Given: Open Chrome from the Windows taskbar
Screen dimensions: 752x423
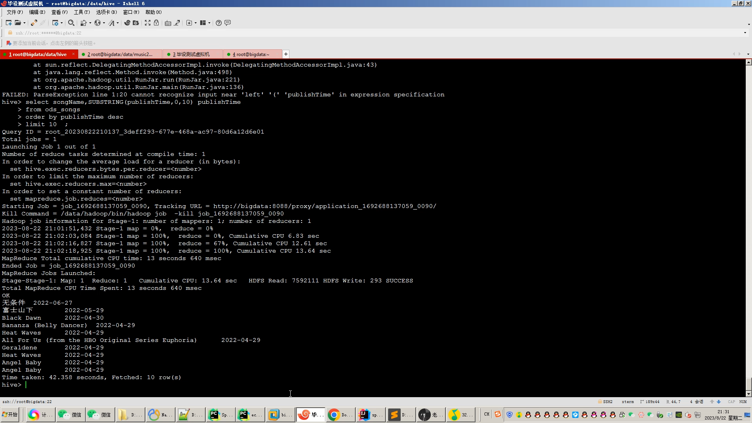Looking at the screenshot, I should click(334, 414).
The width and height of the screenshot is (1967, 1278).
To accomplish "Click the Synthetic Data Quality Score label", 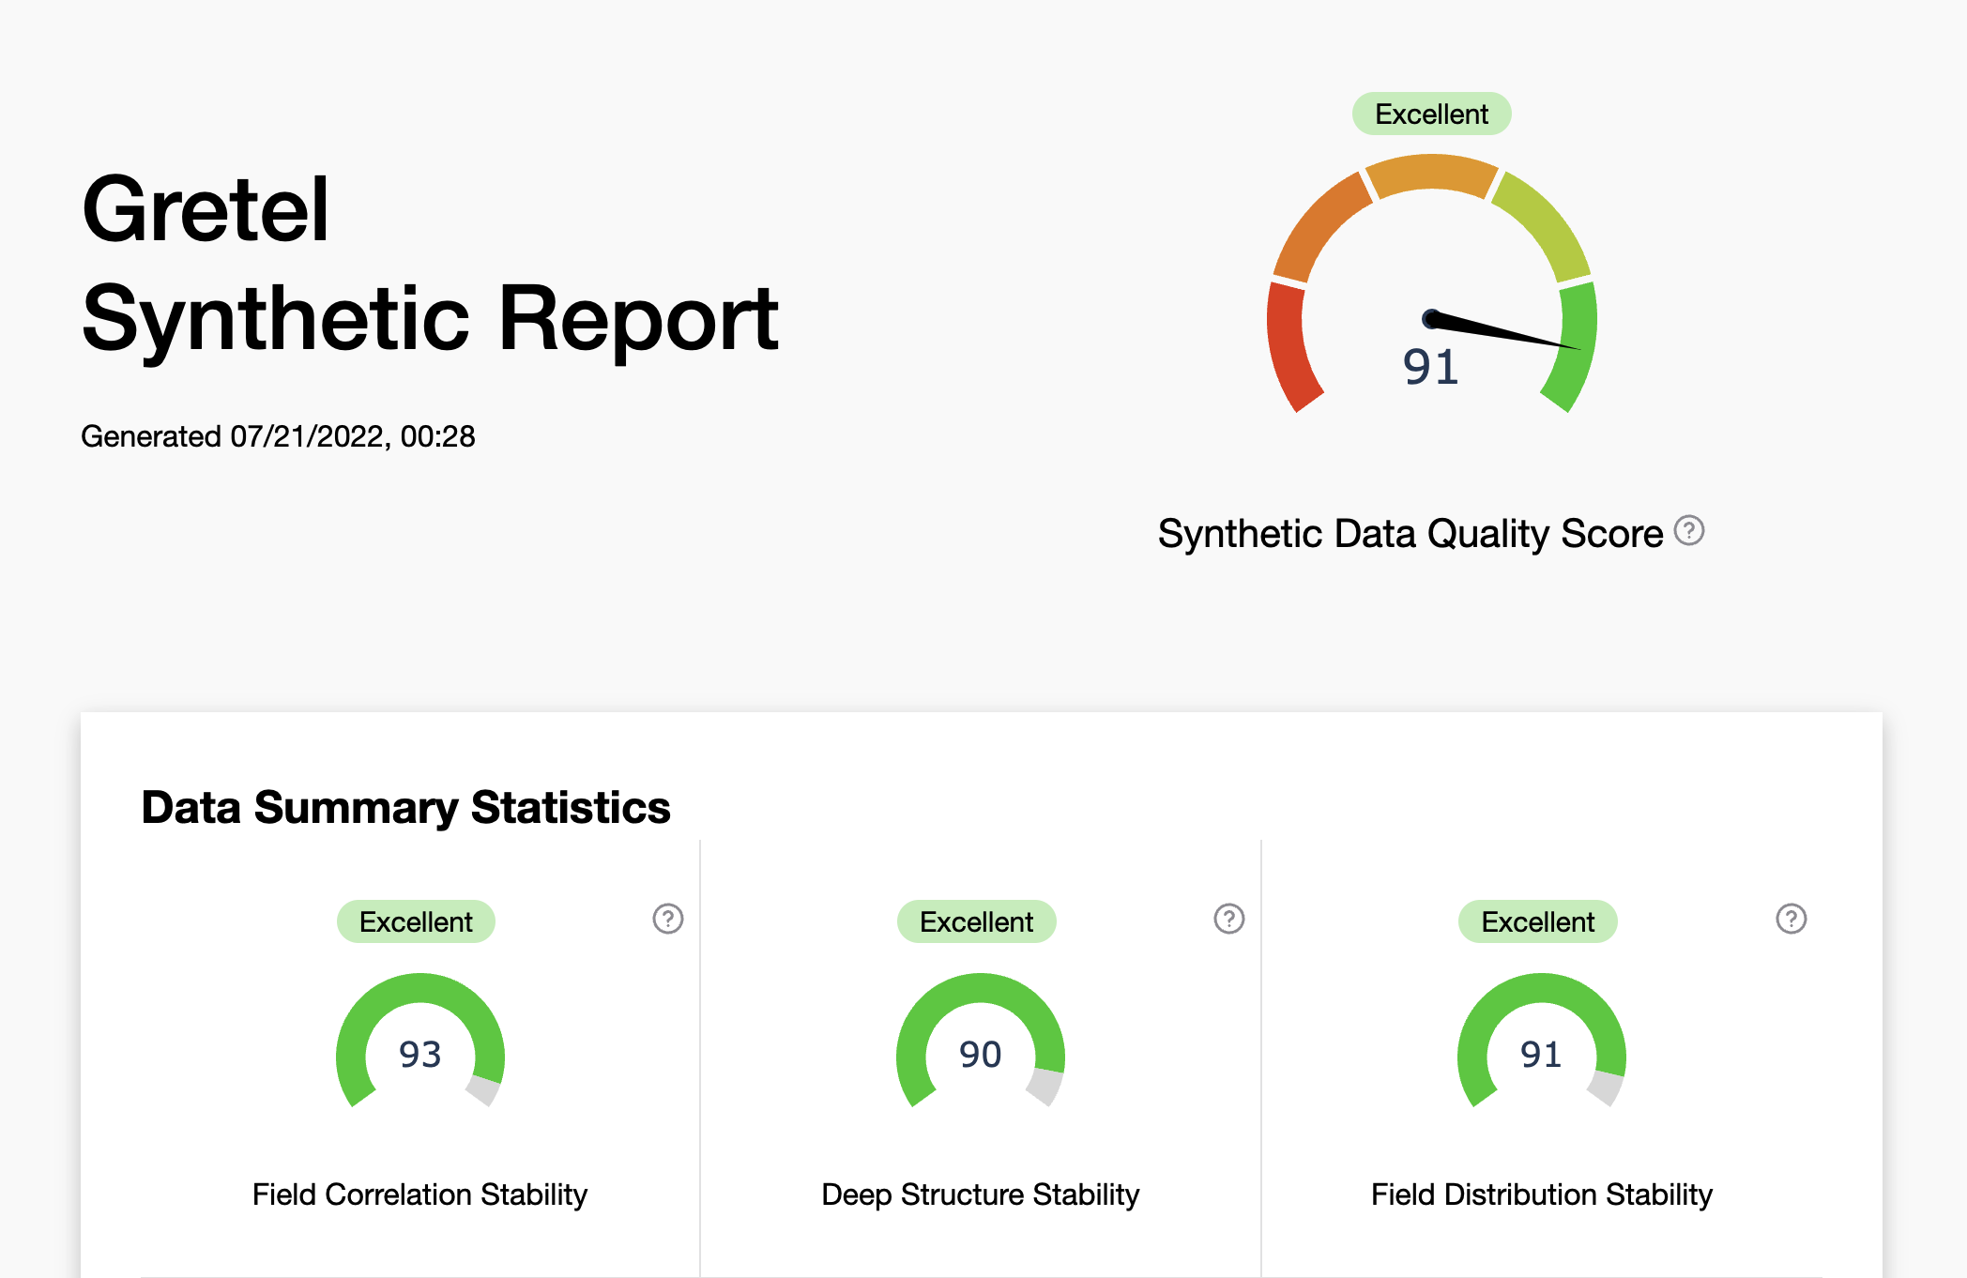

——————————

**Problem**
Print every line of the data exactly. Pictures do not belong in the copy.

**The answer**
Given: Open Chrome from the Windows taskbar
Screen dimensions: 752x423
Looking at the screenshot, I should click(334, 414).
The width and height of the screenshot is (1967, 1278).
To accomplish "Click the Synthetic Data Quality Score label", 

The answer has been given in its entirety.